There’s a certain arrogance to dismissing your needs due to his being “laid back”, isn’t there?

Even if he is “just hopeless”, what woman ever sat over drinks on her hen night saying “I’m marrying him because he’s a bit hopeless”?

Hopeless would make my fandango dry out then close over.
XH was hopeless. I gave up trying to fix him, married a very capable man this time round - it’s lovely! (and XH wasn’t all that hopeless really - he’s now married to a woman who does all his cooking, cleaning, life admin, childcare, elderly parent visiting... “hopeless” seemed to get him exactly what he wanted. Ditto your boyfriend who is getting what he wants without having to provide what you want.)

PookieDo · 17/12/2018 17:21

If i am honest I recognise that I have been like this when I am seeing someone but am not 100% into it. I realise I am doing it so then I end the RS as it’s unfair. I don’t like the feeling that I don’t want to do these things and something is missing.

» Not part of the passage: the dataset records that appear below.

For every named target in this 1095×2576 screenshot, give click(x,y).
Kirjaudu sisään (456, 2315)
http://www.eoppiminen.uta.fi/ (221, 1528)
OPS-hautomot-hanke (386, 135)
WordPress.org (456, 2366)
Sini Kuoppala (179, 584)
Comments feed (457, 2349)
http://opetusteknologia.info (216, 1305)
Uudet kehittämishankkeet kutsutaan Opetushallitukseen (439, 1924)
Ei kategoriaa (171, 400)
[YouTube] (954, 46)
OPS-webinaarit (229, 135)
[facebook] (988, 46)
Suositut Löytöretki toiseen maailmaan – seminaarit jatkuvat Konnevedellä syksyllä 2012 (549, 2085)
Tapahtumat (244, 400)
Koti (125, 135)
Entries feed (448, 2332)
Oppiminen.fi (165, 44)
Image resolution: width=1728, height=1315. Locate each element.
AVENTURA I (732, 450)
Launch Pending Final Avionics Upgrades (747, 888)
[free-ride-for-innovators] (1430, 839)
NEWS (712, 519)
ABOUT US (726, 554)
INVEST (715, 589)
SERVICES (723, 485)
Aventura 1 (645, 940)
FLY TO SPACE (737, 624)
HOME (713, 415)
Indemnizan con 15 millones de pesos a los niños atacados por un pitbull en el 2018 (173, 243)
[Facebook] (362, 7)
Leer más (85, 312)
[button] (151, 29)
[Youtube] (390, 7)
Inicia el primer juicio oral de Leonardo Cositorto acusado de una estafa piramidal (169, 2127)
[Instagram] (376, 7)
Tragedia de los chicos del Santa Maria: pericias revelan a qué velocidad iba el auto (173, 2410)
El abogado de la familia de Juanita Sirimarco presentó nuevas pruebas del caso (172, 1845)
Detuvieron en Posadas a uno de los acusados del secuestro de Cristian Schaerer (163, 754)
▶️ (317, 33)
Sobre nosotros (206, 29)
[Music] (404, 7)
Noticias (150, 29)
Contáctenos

He just isn’t that into you I’m sorry

TemptressofWaikiki · 17/12/2018 17:30

Throw him back in the murky dating pond. He's a rotten stinker, stringing you along. Increase your expectations. He sucks. I am certain that you will find someone that appreciates you.

Shortyboo · 17/12/2018 17:39

Op, he’s trying to chip away at your confidence. The comment about his ex looking like a movie star, lack of compliments, undervaluing an important birthday of yours. HUGE red flags.

It’s not going to get better, it’ll only get worse from here. I think you should get rid of him before you get used to it and it gets worse.

Thingsdogetbetter · 17/12/2018 18:52

So women who look like Julia Roberts have a thing for hopeless, ungenerous, unromantic, thoughtless, laidback commitmentphobic men who feel the need to take about their exs all the time? Really? I think you can add insecure bullshitter to that list!

McWilde · 17/12/2018 19:13

Very good advice from SandandSea OP.